%%

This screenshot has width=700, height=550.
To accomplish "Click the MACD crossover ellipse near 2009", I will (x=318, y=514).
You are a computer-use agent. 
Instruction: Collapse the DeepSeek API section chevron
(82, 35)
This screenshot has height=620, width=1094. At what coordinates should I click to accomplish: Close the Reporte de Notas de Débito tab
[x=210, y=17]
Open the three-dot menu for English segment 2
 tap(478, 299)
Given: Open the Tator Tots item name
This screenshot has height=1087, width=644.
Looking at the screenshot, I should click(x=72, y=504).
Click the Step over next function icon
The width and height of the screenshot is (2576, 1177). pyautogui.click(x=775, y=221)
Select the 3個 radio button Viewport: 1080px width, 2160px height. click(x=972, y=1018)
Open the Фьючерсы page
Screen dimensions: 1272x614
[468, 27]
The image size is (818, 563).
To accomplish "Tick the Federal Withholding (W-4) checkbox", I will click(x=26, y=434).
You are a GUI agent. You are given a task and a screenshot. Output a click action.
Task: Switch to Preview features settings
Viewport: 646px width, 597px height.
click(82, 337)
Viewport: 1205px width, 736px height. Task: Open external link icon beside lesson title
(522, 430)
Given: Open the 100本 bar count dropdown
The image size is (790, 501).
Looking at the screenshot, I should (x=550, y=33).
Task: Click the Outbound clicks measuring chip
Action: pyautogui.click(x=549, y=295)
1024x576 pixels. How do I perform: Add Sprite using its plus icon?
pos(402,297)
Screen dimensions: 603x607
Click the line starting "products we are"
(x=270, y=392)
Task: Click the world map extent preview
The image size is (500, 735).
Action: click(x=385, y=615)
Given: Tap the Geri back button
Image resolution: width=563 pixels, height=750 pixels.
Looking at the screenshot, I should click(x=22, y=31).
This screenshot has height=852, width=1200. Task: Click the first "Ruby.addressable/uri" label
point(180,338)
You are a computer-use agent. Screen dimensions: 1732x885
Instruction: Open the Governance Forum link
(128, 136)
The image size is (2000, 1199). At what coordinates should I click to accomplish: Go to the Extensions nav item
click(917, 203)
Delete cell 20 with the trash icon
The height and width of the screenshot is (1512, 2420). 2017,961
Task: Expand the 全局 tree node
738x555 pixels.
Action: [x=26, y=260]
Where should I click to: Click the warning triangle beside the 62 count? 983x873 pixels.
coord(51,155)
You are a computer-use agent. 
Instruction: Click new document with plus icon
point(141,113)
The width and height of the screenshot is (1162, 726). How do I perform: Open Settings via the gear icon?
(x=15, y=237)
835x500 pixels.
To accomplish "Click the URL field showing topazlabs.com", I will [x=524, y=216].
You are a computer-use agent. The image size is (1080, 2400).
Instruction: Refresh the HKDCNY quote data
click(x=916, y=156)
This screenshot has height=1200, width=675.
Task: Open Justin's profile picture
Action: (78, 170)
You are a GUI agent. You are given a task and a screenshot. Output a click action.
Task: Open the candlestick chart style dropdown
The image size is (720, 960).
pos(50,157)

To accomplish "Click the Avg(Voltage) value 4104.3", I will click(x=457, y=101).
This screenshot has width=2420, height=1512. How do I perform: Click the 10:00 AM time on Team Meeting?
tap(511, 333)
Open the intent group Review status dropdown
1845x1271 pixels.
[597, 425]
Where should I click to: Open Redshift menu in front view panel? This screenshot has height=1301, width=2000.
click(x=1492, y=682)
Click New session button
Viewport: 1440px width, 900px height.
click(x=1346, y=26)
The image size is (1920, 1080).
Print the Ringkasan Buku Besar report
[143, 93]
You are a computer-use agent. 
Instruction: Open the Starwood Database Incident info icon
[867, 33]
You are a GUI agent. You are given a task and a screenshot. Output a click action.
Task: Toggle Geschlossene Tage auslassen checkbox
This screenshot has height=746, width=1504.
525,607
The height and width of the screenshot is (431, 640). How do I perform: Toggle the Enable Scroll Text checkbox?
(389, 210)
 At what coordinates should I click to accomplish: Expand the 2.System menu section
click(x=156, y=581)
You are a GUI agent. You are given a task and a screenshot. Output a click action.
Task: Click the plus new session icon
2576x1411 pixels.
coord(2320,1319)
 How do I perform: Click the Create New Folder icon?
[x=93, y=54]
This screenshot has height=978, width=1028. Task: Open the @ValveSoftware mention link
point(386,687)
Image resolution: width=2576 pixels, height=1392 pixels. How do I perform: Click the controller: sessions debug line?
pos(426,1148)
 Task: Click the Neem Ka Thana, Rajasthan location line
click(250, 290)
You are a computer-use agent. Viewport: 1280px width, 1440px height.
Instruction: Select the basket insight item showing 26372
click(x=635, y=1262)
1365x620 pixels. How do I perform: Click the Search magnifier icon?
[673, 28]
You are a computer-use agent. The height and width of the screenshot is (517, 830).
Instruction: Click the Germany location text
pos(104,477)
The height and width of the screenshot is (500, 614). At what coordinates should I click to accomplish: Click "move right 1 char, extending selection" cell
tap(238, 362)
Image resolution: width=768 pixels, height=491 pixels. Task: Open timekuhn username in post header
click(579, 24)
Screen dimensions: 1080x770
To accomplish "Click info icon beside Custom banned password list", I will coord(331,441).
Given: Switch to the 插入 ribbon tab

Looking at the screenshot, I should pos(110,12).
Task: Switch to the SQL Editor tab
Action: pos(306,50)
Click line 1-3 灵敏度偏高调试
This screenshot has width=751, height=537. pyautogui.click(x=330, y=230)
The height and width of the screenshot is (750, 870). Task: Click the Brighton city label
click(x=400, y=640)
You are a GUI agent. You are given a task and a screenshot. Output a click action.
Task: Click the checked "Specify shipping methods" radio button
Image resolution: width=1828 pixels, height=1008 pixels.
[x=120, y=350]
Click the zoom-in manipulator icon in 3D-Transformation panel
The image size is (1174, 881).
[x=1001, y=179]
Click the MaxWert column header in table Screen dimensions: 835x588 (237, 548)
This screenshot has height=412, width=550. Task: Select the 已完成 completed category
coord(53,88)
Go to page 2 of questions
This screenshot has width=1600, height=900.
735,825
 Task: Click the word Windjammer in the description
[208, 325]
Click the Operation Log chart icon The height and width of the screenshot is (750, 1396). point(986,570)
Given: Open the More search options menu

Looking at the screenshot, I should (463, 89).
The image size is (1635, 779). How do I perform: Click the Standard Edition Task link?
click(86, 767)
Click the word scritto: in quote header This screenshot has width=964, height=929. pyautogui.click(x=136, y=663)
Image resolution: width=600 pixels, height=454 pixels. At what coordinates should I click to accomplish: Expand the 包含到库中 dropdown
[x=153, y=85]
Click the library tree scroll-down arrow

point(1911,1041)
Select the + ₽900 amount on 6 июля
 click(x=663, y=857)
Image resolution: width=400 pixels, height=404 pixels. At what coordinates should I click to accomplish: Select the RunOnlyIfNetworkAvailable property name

%%

→ What you will do
Please write out again the part of the records that opens with the line containing "2.System menu section" and closes with the line containing "click(579, 24)", both of those lines included and the requests kept, adding 127 to every coordinate in the answers.

→ Response to the task
 At what coordinates should I click to accomplish: Expand the 2.System menu section
click(x=283, y=708)
You are a GUI agent. You are given a task and a screenshot. Output a click action.
Task: Click the plus new session icon
2576x1411 pixels.
coord(2447,1446)
 How do I perform: Click the Create New Folder icon?
[x=220, y=181]
This screenshot has height=978, width=1028. Task: Open the @ValveSoftware mention link
point(513,814)
Image resolution: width=2576 pixels, height=1392 pixels. How do I perform: Click the controller: sessions debug line?
pos(553,1275)
 Task: Click the Neem Ka Thana, Rajasthan location line
click(377, 417)
You are a computer-use agent. Viewport: 1280px width, 1440px height.
Instruction: Select the basket insight item showing 26372
click(x=762, y=1389)
1365x620 pixels. How do I perform: Click the Search magnifier icon?
[800, 155]
You are a computer-use agent. The height and width of the screenshot is (517, 830).
Instruction: Click the Germany location text
pos(231,604)
The height and width of the screenshot is (500, 614). At what coordinates should I click to accomplish: Click "move right 1 char, extending selection" cell
tap(365, 489)
Image resolution: width=768 pixels, height=491 pixels. Task: Open timekuhn username in post header
click(706, 151)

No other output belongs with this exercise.